By Steven Scheer and Karin Strohecker
JERUSALEM/LONDON (Reuters) – Israel’s war with Palestinian militant group Hamas has upended expectations of where Israeli short-term interest rates are headed as policymakers try to balance a sliding shekel and slowing economy with already above-target inflation.
Less than three weeks ago markets and analysts were predicting at least one more rate hike by early 2024, possibly as soon as this week, after an aggressive run of tightening that took the benchmark interest rate from 0.1% in April 2022 to 4.75% in May 2023.
But after Hamas gunmen from Gaza launched the deadliest attack on Israel’s civilians in the country’s history on Oct. 7, expectations swung to focus on sharp rate cuts before settling on a slightly softer easing path.
“The conflict uncertainty poses substantial risk to our rates outlook,” said Morgan Stanley economist Georgi Deyanov.
He pointed to the lack of clear forward guidance from the Bank of Israel after it held rates on Monday for the third time in a row, saying it now had room to take a flexible approach given the “very high uncertainty” around the conflict and the effects on financial markets and economic activity.
Prior to the attack markets had priced in around a 40% chance of a rate hike to 5.0% at the Oct. 23 meeting, said Bank Hapoalim chief strategist Modi Shafrir, with the central bank already having warned it would act again if shekel weakness drove inflation higher.
When markets opened on the Monday after the attack, the shekel slid more than 2.5% in its biggest daily decline since the market turmoil of March 2020, the early days of the COVID-19 pandemic.
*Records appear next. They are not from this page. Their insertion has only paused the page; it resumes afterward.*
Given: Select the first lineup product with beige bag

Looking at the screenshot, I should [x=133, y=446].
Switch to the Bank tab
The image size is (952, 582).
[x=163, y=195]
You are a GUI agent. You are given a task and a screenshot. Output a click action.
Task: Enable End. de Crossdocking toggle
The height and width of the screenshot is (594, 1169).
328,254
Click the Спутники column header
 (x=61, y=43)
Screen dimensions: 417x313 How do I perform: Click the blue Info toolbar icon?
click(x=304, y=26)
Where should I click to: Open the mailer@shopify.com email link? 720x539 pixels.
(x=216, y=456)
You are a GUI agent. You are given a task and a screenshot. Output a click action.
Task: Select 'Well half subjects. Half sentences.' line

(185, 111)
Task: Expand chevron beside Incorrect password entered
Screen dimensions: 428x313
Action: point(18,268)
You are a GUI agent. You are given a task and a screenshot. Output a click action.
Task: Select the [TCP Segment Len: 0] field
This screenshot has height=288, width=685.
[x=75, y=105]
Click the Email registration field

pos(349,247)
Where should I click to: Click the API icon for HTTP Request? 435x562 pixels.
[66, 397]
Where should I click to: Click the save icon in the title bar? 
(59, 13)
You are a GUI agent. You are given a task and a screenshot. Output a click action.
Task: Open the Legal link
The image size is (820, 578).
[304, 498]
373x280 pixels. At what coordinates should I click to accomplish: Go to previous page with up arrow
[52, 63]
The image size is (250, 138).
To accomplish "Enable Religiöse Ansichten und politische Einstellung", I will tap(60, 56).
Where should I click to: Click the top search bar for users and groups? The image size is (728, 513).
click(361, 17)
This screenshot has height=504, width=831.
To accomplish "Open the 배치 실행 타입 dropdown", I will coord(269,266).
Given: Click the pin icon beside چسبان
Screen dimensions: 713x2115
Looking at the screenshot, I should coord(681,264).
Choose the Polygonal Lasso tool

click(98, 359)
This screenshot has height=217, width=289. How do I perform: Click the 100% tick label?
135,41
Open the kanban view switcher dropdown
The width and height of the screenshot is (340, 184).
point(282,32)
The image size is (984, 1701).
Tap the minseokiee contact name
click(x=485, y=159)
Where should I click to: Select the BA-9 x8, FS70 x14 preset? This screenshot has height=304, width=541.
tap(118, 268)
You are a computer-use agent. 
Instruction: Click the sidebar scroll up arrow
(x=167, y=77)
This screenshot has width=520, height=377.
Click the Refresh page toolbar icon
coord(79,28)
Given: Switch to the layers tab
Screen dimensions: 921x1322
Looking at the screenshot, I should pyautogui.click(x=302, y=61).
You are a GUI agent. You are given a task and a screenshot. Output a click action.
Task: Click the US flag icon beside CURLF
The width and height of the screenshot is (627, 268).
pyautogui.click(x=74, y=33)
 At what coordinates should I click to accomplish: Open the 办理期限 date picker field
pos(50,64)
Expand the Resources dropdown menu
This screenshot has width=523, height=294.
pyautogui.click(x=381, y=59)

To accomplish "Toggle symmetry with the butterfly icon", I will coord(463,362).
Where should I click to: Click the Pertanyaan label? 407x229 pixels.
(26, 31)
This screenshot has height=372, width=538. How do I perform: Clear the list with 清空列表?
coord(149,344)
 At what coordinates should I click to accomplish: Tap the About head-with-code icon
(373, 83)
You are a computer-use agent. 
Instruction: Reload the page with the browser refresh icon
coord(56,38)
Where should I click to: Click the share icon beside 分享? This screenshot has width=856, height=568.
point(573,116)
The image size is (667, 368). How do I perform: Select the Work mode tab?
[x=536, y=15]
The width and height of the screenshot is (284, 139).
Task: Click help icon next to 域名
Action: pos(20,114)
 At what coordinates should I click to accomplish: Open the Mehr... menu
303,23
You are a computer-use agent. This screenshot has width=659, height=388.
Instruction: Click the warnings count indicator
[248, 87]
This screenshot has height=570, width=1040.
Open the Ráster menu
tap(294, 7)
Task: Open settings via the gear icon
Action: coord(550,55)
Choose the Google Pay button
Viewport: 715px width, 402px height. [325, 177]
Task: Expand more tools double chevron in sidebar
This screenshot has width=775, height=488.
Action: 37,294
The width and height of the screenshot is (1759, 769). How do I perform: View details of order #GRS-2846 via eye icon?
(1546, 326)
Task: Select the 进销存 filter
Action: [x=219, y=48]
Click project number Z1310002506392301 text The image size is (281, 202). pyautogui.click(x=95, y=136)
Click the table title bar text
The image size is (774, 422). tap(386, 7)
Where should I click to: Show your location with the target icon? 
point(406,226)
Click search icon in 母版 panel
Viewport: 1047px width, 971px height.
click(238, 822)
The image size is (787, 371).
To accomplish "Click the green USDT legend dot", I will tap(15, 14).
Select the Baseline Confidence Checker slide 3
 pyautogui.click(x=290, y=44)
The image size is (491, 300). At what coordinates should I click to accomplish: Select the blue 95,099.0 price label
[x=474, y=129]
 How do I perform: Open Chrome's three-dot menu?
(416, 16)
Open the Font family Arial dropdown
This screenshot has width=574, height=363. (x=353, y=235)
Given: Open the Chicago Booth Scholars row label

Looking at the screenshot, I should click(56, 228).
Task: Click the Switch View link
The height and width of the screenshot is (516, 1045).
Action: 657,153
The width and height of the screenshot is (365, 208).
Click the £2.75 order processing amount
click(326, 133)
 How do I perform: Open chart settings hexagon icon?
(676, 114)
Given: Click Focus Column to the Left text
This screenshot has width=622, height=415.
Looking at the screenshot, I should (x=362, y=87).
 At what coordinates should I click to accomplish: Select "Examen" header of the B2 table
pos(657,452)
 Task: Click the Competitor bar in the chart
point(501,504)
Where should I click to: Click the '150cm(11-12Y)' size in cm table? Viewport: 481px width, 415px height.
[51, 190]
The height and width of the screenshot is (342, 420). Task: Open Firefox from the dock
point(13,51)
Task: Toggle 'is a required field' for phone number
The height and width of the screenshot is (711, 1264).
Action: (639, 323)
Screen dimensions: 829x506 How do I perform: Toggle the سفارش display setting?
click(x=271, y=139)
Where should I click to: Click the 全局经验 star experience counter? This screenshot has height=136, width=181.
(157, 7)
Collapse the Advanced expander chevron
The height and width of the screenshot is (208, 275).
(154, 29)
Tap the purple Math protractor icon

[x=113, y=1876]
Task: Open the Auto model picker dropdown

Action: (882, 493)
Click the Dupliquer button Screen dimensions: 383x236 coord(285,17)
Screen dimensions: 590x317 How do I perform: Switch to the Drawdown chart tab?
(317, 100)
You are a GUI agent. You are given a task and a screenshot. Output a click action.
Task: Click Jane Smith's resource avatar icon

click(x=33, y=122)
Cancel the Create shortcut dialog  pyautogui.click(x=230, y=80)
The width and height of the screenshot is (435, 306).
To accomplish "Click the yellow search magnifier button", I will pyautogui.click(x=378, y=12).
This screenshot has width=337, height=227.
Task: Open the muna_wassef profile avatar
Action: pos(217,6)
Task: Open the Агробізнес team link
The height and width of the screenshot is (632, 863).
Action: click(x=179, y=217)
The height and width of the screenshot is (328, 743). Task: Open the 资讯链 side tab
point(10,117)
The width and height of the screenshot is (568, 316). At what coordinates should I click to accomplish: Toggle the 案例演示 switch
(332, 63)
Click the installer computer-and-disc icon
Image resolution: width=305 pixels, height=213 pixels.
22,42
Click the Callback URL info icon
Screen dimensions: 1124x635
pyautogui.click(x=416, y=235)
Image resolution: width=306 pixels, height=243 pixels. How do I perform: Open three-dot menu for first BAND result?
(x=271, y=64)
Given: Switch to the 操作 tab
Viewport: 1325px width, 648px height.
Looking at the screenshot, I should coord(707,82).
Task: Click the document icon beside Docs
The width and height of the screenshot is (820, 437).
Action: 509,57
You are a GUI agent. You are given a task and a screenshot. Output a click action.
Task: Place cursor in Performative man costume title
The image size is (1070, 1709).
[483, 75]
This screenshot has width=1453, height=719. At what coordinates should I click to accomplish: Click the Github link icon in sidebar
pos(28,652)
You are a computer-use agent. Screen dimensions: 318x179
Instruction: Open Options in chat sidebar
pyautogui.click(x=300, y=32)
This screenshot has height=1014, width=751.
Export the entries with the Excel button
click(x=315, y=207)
The Bank of Israel launched a $30 billion intervention to shore up the currency and fend off inflationary pressure with price growth already running at 3.8% in September, above its 1%-3% annual target.
Still, by the following Friday, the market was expecting up to 75 basis points of rate cuts by year-end as Israel counted the economic toll on its almost $500 billion economy.
As its troops prepare for a ground invasion of Gaza that could widen the war, activity has all but stalled in Israel’s tourism and construction sectors, while the call up of reservists is depleting the wider workforce.
The central bank has already trimmed its economic growth estimate for 2023 to 2.3% from 3% and to 2.8% from 3.0% for 2024 – assuming the war is contained.
The Tel Aviv Inter-Bank Offered Rate, or TELBOR, a proxy for interest rate expectations, shows markets are now pricing in just over 50 bps of rate cuts over the next 12 months.
However, Bank of Israel Governor Amir Yaron on Monday told reporters that rate cuts were unlikely during the war, following similarly expectation dampening comments the previous week from Deputy Governor Andrew Abir who said the immediate objective was defending the shekel.
“We thought the market was overreacting and exaggerating a rate cut in the (Oct. 23) decision, during the war,” Bank Hapoalim’s Shafrir said.
Yaron said Israel’s risk premium, which has risen sharply, first needed to decline while market stability was paramount. He argued that other steps targeting deferred loan repayments were de facto monetary easing.
Credit default swaps – a derivative used to insure against a sovereign default – have risen from 60 bps pre-war to 149 bps on Tuesday. On Wednesday, they stood at 145 bps, data from S&P Global Market Intelligence showed.
The central bank’s own economists project 50-75 bps of rate cuts in the next year. Prior to the war, markets had predicted that the benchmark rate would be lowered by at least 100 bps through 2024 as inflation returned to its target range.
Meanwhile, the Federal Reserve’s higher-for-longer interest rate message is gaining traction, with U.S. 10-year Treasury yields – a key determinant for global borrowing costs – recently hitting a 16-year high of 5%.
Israel’s next rate decision is due on Nov. 27 with markets currently expecting rates to be held, and the three-month TELBOR rate pointing to a 25 bps cut in early 2024.
“The Bank of Israel will ultimately need to ease policy, even as the indicated scale of easing appears less aggressive than the recent market pricing,” said JPMorgan’s Anatoliy Shal, who sees the benchmark rate at 4% by end-2024.
Policymakers, he said, would need to balance the need to support credit growth with the high risk premium and large fiscal response to the war, while also trying to contain secondary effects from supply shocks to inflation.
“Needless to say, uncertainty remains very high,” Shal said.